**Instructions to follow**
The expected output is the complete listing, unchanged.

**Provided data**
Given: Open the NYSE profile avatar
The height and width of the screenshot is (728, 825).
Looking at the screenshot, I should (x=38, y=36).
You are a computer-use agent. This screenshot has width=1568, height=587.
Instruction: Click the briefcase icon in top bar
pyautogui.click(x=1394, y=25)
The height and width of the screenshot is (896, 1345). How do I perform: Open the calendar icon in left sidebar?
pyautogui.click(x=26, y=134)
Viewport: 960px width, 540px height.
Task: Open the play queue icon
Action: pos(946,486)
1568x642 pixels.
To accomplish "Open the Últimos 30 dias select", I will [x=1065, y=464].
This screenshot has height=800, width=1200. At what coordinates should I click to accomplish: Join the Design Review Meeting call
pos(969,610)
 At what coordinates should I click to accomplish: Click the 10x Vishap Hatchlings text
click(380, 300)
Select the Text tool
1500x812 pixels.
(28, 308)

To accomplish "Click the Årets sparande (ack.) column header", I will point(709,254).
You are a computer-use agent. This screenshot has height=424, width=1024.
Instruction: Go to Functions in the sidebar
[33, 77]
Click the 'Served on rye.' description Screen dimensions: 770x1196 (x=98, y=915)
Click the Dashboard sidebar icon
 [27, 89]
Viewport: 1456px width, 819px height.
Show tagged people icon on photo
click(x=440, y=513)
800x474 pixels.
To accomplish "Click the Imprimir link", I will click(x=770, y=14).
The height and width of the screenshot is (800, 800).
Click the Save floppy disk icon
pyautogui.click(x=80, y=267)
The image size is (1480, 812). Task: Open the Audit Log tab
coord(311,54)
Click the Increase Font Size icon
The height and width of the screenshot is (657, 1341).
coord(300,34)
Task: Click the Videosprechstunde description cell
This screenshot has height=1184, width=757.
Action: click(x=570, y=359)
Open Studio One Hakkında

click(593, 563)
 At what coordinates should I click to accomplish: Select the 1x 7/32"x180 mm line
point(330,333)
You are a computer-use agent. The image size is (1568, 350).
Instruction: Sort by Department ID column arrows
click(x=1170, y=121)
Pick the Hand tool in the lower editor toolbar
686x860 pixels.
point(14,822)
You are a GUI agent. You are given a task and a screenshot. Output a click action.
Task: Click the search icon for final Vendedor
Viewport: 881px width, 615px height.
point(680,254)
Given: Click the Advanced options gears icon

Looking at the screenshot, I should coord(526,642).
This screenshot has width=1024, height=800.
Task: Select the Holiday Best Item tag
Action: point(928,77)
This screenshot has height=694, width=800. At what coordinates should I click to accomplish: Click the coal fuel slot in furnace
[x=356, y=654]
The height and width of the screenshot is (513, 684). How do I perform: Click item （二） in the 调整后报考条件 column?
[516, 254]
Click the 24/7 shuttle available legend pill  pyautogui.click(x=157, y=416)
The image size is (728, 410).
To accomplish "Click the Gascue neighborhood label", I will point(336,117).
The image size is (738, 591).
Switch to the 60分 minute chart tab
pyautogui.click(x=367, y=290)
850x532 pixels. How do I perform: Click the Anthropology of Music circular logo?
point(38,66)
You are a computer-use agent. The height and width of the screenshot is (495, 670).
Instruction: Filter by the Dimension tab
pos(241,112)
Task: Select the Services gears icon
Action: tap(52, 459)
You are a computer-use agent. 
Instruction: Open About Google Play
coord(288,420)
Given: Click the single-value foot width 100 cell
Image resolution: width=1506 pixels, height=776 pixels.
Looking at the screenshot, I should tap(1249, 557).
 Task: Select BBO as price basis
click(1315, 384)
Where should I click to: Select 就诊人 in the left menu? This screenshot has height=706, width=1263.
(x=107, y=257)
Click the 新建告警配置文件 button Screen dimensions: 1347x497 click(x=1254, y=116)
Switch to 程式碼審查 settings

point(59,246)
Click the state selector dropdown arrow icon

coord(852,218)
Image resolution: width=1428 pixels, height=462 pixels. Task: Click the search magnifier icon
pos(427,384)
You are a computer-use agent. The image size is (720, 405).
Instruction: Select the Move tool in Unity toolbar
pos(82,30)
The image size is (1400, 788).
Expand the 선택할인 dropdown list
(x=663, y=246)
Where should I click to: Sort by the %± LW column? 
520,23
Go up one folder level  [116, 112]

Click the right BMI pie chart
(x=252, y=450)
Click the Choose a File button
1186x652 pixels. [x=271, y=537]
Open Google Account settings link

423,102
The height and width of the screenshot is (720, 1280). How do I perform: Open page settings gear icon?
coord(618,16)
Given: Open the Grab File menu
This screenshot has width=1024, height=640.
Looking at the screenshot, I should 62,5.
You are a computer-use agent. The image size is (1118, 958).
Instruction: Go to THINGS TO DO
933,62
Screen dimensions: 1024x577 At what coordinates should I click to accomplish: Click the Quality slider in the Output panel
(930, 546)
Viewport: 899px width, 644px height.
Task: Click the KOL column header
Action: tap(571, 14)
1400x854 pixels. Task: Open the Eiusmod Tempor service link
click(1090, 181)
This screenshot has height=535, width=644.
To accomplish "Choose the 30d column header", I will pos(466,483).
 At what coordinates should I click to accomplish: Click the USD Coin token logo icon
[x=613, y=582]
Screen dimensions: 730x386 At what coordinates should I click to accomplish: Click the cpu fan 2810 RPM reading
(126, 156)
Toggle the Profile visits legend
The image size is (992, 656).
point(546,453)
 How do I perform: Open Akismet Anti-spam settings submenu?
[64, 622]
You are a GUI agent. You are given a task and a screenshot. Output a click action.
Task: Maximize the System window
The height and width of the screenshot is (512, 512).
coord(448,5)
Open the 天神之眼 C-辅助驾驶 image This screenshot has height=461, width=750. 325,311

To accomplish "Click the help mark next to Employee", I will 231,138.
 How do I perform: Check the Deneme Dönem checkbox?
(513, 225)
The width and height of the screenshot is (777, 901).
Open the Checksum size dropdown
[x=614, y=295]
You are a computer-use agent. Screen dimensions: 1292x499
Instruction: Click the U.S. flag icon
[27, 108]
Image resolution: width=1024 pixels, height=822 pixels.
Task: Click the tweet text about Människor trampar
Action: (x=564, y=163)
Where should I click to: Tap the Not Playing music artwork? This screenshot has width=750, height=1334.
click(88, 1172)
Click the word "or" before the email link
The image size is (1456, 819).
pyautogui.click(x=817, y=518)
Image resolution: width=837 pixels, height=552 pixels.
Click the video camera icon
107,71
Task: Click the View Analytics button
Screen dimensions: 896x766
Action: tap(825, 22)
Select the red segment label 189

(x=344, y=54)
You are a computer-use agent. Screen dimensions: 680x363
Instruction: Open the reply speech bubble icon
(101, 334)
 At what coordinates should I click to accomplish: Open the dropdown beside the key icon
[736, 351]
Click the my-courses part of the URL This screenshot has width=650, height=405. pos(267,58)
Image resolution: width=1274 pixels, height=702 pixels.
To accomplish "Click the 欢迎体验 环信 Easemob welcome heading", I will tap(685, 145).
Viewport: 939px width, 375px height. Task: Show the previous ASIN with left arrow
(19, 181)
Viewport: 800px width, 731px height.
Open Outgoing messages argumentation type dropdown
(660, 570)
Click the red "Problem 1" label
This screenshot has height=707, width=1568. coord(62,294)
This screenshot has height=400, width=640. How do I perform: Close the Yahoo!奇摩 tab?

**Result below**
Given: Open the NYSE profile avatar
The height and width of the screenshot is (728, 825).
Looking at the screenshot, I should (x=38, y=36).
You are a computer-use agent. This screenshot has width=1568, height=587.
Instruction: Click the briefcase icon in top bar
pyautogui.click(x=1394, y=25)
The height and width of the screenshot is (896, 1345). How do I perform: Open the calendar icon in left sidebar?
pyautogui.click(x=26, y=134)
Viewport: 960px width, 540px height.
Task: Open the play queue icon
Action: pos(946,486)
1568x642 pixels.
To accomplish "Open the Últimos 30 dias select", I will [x=1065, y=464].
This screenshot has height=800, width=1200. At what coordinates should I click to accomplish: Join the Design Review Meeting call
pos(969,610)
 At what coordinates should I click to accomplish: Click the 10x Vishap Hatchlings text
click(380, 300)
Select the Text tool
1500x812 pixels.
(28, 308)

To accomplish "Click the Årets sparande (ack.) column header", I will point(709,254).
You are a computer-use agent. This screenshot has height=424, width=1024.
Instruction: Go to Functions in the sidebar
[33, 77]
Click the 'Served on rye.' description Screen dimensions: 770x1196 (x=98, y=915)
Click the Dashboard sidebar icon
 [27, 89]
Viewport: 1456px width, 819px height.
Show tagged people icon on photo
click(x=440, y=513)
800x474 pixels.
To accomplish "Click the Imprimir link", I will click(x=770, y=14).
The height and width of the screenshot is (800, 800).
Click the Save floppy disk icon
pyautogui.click(x=80, y=267)
The image size is (1480, 812). Task: Open the Audit Log tab
coord(311,54)
Click the Increase Font Size icon
The height and width of the screenshot is (657, 1341).
coord(300,34)
Task: Click the Videosprechstunde description cell
This screenshot has height=1184, width=757.
Action: click(x=570, y=359)
Open Studio One Hakkında

click(593, 563)
 At what coordinates should I click to accomplish: Select the 1x 7/32"x180 mm line
point(330,333)
You are a computer-use agent. The image size is (1568, 350).
Instruction: Sort by Department ID column arrows
click(x=1170, y=121)
Pick the Hand tool in the lower editor toolbar
686x860 pixels.
point(14,822)
You are a GUI agent. You are given a task and a screenshot. Output a click action.
Task: Click the search icon for final Vendedor
Viewport: 881px width, 615px height.
point(680,254)
Given: Click the Advanced options gears icon

Looking at the screenshot, I should coord(526,642).
This screenshot has width=1024, height=800.
Task: Select the Holiday Best Item tag
Action: point(928,77)
This screenshot has height=694, width=800. At what coordinates should I click to accomplish: Click the coal fuel slot in furnace
[x=356, y=654]
The height and width of the screenshot is (513, 684). How do I perform: Click item （二） in the 调整后报考条件 column?
[516, 254]
Click the 24/7 shuttle available legend pill  pyautogui.click(x=157, y=416)
The image size is (728, 410).
To accomplish "Click the Gascue neighborhood label", I will point(336,117).
The image size is (738, 591).
Switch to the 60分 minute chart tab
pyautogui.click(x=367, y=290)
850x532 pixels. How do I perform: Click the Anthropology of Music circular logo?
point(38,66)
You are a computer-use agent. The height and width of the screenshot is (495, 670).
Instruction: Filter by the Dimension tab
pos(241,112)
Task: Select the Services gears icon
Action: tap(52, 459)
You are a computer-use agent. 
Instruction: Open About Google Play
coord(288,420)
Given: Click the single-value foot width 100 cell
Image resolution: width=1506 pixels, height=776 pixels.
Looking at the screenshot, I should tap(1249, 557).
 Task: Select BBO as price basis
click(1315, 384)
Where should I click to: Select 就诊人 in the left menu? This screenshot has height=706, width=1263.
(x=107, y=257)
Click the 新建告警配置文件 button Screen dimensions: 1347x497 click(x=1254, y=116)
Switch to 程式碼審查 settings

point(59,246)
Click the state selector dropdown arrow icon

coord(852,218)
Image resolution: width=1428 pixels, height=462 pixels. Task: Click the search magnifier icon
pos(427,384)
You are a computer-use agent. The image size is (720, 405).
Instruction: Select the Move tool in Unity toolbar
pos(82,30)
The image size is (1400, 788).
Expand the 선택할인 dropdown list
(x=663, y=246)
Where should I click to: Sort by the %± LW column? 
520,23
Go up one folder level  [116, 112]

Click the right BMI pie chart
(x=252, y=450)
Click the Choose a File button
1186x652 pixels. [x=271, y=537]
Open Google Account settings link

423,102
The height and width of the screenshot is (720, 1280). How do I perform: Open page settings gear icon?
coord(618,16)
Given: Open the Grab File menu
This screenshot has width=1024, height=640.
Looking at the screenshot, I should 62,5.
You are a computer-use agent. The image size is (1118, 958).
Instruction: Go to THINGS TO DO
933,62
Screen dimensions: 1024x577 At what coordinates should I click to accomplish: Click the Quality slider in the Output panel
(930, 546)
Viewport: 899px width, 644px height.
Task: Click the KOL column header
Action: tap(571, 14)
1400x854 pixels. Task: Open the Eiusmod Tempor service link
click(1090, 181)
This screenshot has height=535, width=644.
To accomplish "Choose the 30d column header", I will pos(466,483).
 At what coordinates should I click to accomplish: Click the USD Coin token logo icon
[x=613, y=582]
Screen dimensions: 730x386 At what coordinates should I click to accomplish: Click the cpu fan 2810 RPM reading
(126, 156)
Toggle the Profile visits legend
The image size is (992, 656).
point(546,453)
 How do I perform: Open Akismet Anti-spam settings submenu?
[64, 622]
You are a GUI agent. You are given a task and a screenshot. Output a click action.
Task: Maximize the System window
The height and width of the screenshot is (512, 512).
coord(448,5)
Open the 天神之眼 C-辅助驾驶 image This screenshot has height=461, width=750. 325,311

To accomplish "Click the help mark next to Employee", I will 231,138.
 How do I perform: Check the Deneme Dönem checkbox?
(513, 225)
The width and height of the screenshot is (777, 901).
Open the Checksum size dropdown
[x=614, y=295]
You are a computer-use agent. Screen dimensions: 1292x499
Instruction: Click the U.S. flag icon
[27, 108]
Image resolution: width=1024 pixels, height=822 pixels.
Task: Click the tweet text about Människor trampar
Action: (x=564, y=163)
Where should I click to: Tap the Not Playing music artwork? This screenshot has width=750, height=1334.
click(88, 1172)
Click the word "or" before the email link
The image size is (1456, 819).
pyautogui.click(x=817, y=518)
Image resolution: width=837 pixels, height=552 pixels.
Click the video camera icon
107,71
Task: Click the View Analytics button
Screen dimensions: 896x766
Action: tap(825, 22)
Select the red segment label 189

(x=344, y=54)
You are a computer-use agent. Screen dimensions: 680x363
Instruction: Open the reply speech bubble icon
(101, 334)
 At what coordinates should I click to accomplish: Open the dropdown beside the key icon
[736, 351]
Click the my-courses part of the URL This screenshot has width=650, height=405. pos(267,58)
Image resolution: width=1274 pixels, height=702 pixels.
To accomplish "Click the 欢迎体验 环信 Easemob welcome heading", I will tap(685, 145).
Viewport: 939px width, 375px height. Task: Show the previous ASIN with left arrow
(19, 181)
Viewport: 800px width, 731px height.
Open Outgoing messages argumentation type dropdown
(660, 570)
Click the red "Problem 1" label
This screenshot has height=707, width=1568. coord(62,294)
This screenshot has height=400, width=640. How do I perform: Close the Yahoo!奇摩 tab?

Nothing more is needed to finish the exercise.